Mais Omar Hasan a conservé quelques sortilèges de son Horloge : sa voix solaire, dans l’abrazo du violoncelle énergique de Marie-Françoise Mercier et de l’accordéon plaintif de Grégory Daltin, fait taire le tonnerre dès le second tango.
Heureux de donner pour la première fois son Café Tango avec l’Orchestre de chambre, en équipe avec Gilles Colliard comme naguère à quinze dans « une autre carrière qui n’était pas tout à fait ça », il déclare son amour à Buenos Aires (Mi Buenos Aires querido – Carlos Gardel), offre le dernier café, désabusé, à l’aimée qui s’éloigne (El Ultimo Café – Catullo Castillo), parie sur les chevaux comme sur les femmes, en perdant toujours (Por una cabeza – Carlos Gardel). La valse de colère Amor de mis amores réjouit la Foule. Il y a des larmes salées, des cafés de l’oubli, des cigarettes solitaires, des cœurs brisés. Et comme le voyageur de Schubert qui reviendrait vers ce premier amour bafoué, un retour improbable le front marqué [d]es neiges du temps [1] (Volver – Carlos Gardel). Quelqu’un cherche, plein d’espérances, / Le chemin que ses rêves / Ont promis à son désir… [1] (Uno – Enrique Santos Discépolo, Mariano Mores). Omar Hasan joue les sentiments autant qu’il les chante, tour à tour abattu, violent, résigné.
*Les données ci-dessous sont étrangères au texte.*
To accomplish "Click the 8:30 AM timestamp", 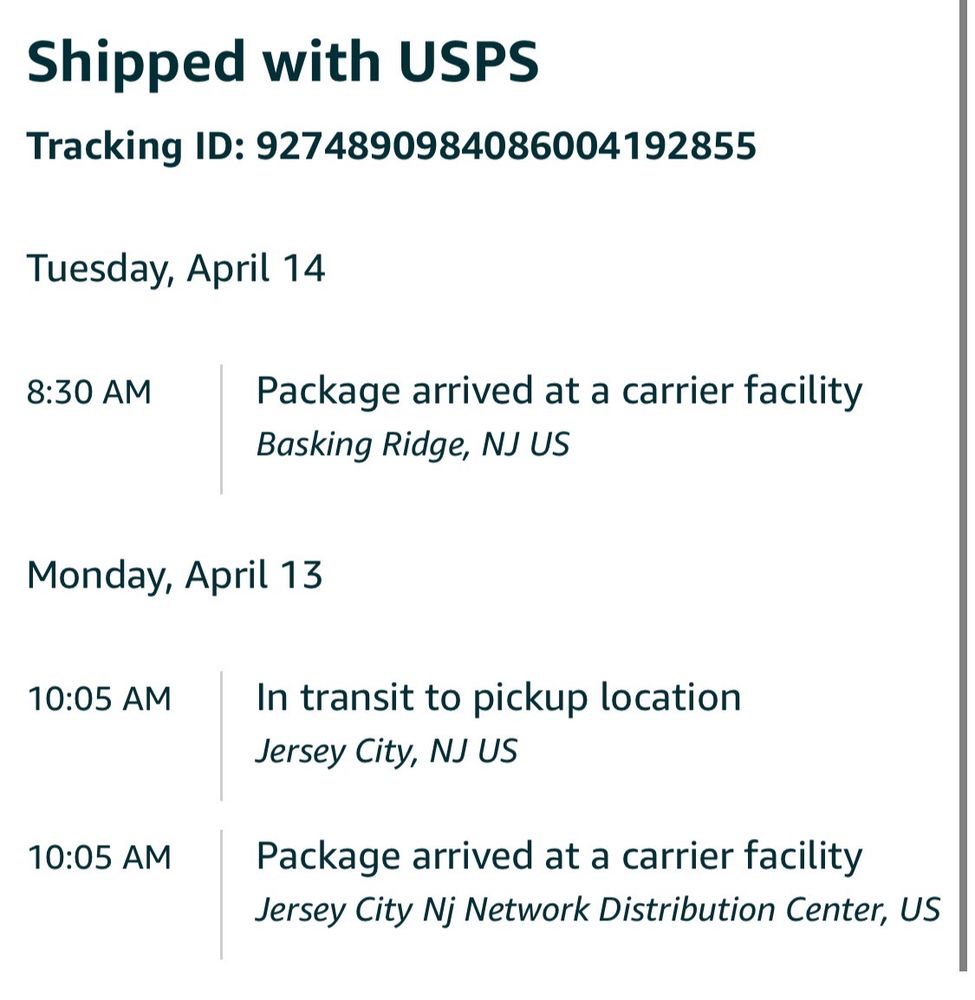I will click(x=89, y=392).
Mais il y a l’espoir aussi : comme l’hirondelle à laquelle il « ne ressemble pas », le voyageur a posé ses ailes à Toulouse, à la recherche du bonheur (Golondrinas – Carlos Gardel).
Le tube Granada permet au chanteur d’imposer sa voix lyrique. Belles notes tenues et projection puissante, il torée de sa doublure de veste rouge les insectes de nuit qui dansent dans le faisceau des projecteurs.
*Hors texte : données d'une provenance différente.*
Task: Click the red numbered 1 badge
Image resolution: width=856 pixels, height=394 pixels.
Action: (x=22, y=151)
En bis, Omar Hasan récite puis danse avec ce « fou sympa » de la Balada para un loco (Horacio Ferrer, Astor Piazzolla). « On est tous un peu fous, mais certains plus que d’autres. » Enfin, tombant la veste, c’est le Tango corse, note d’humour potache pour terminer dans la légèreté une soirée donnée de corazón.
Un bémol pour vite l’oublier : une sonorisation trop forte et sans nuances qui tend à brouiller parfois voix, solistes instrumentaux et orchestre dans un certain fatras sonore.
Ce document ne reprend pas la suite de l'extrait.